Any help would be much appreciated.


----------



## MrFurious (Oct 30, 2005)

I sorta' got lost in your grounding explanation. Just take the ground wire from the deck and ground it, dont bother with the stock wire harness/clip. Just ground it!  Now you may want to ground it multiple times, this will help. After you ground it if you want to see if your deck works. Take a wire and run it from your battery + cable to what should be your decks constant and accessory/switch power wires (yes both wires). They should be labeled. Once the + wire/wires (you are hookin' 2 wires from the deck to one from your batteries + wire) is hooked up the deck should light up. (Be carefull doing this, dont want scare/shock yurself', or pop a fuse or something.

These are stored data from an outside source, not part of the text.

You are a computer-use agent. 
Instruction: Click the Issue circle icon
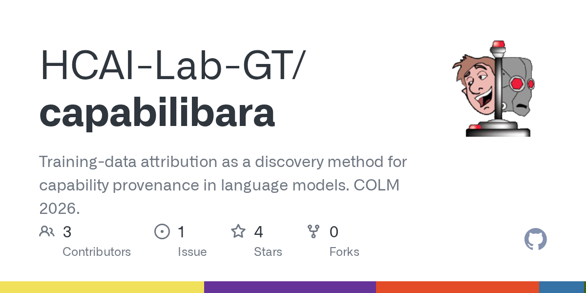click(x=162, y=231)
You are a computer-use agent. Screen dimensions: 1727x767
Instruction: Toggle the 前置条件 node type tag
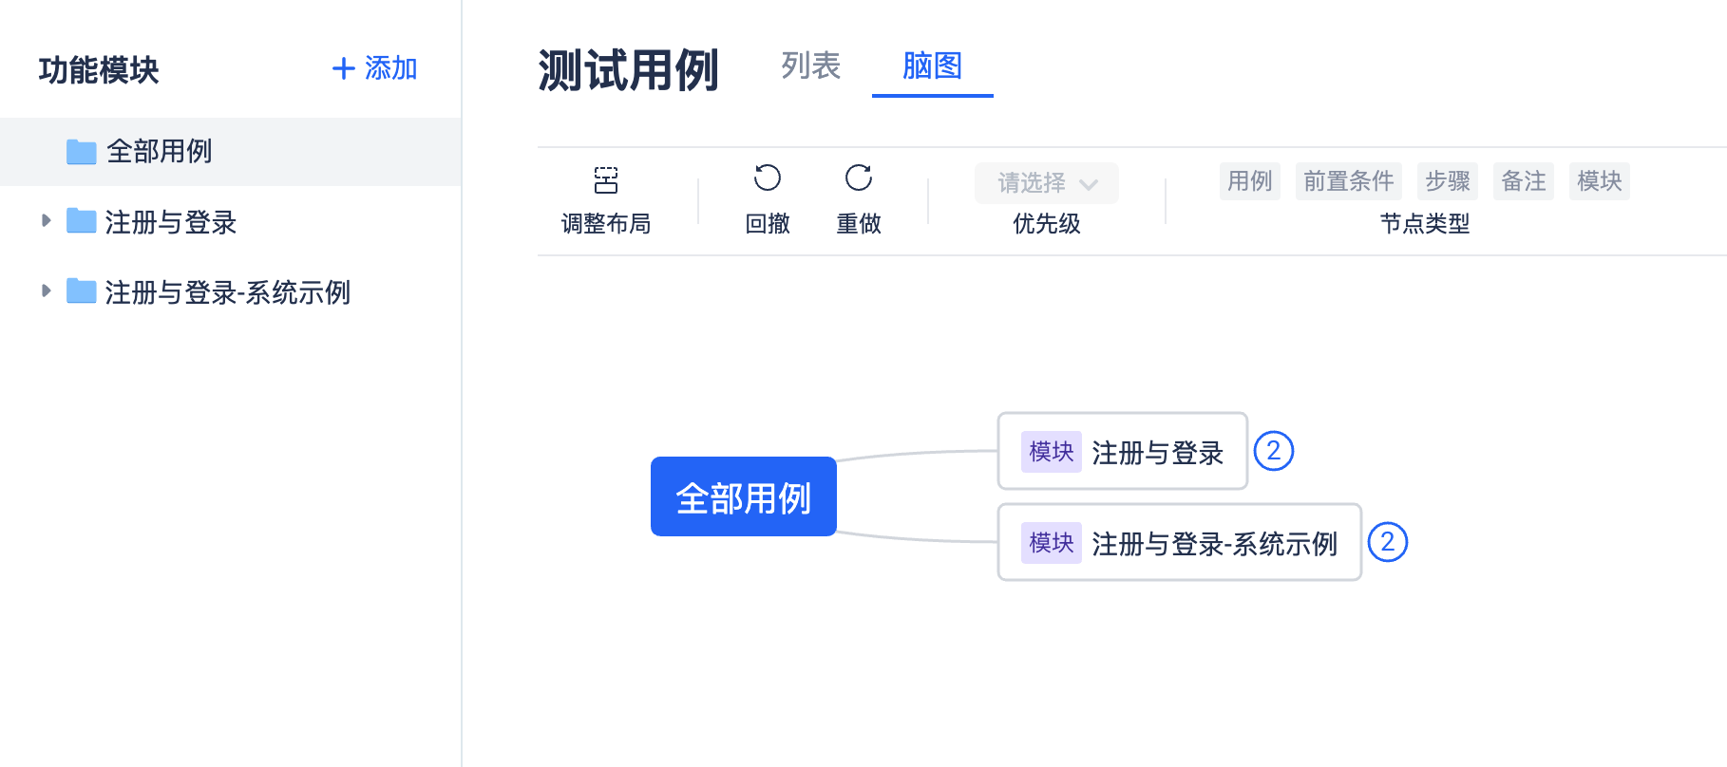click(1349, 181)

Make sure you do the correct wires) If your deck wont turn on or doesnt light up then your deck doesnt work. If it does turn on then you have a wiring problem. Eather your clips dont match up, or you have a broken wire. Now in order for you to be able to find whats messed up in the wiring you will have to know what your stock wiring color codes are. If you do ---> I would start by unhooking your wire you just ran from your battery. Then try what you just did except use the Hot/Constant wire from the wire harness from the car. This is the same as hooking it up directly to the battery, so be carefull again. If it turns on, then your cars accessory wire is the prob, if not, obviously this wire is faulty. Now do the same thing again but use the cars accessory wire. Nothing should turn on. Once wired together turn your key to the accessory setting. Now your deck should turn on, if it doesnt then the accessory wire is faulty. TADA!!! there ya' go... that should show your your problem.


----------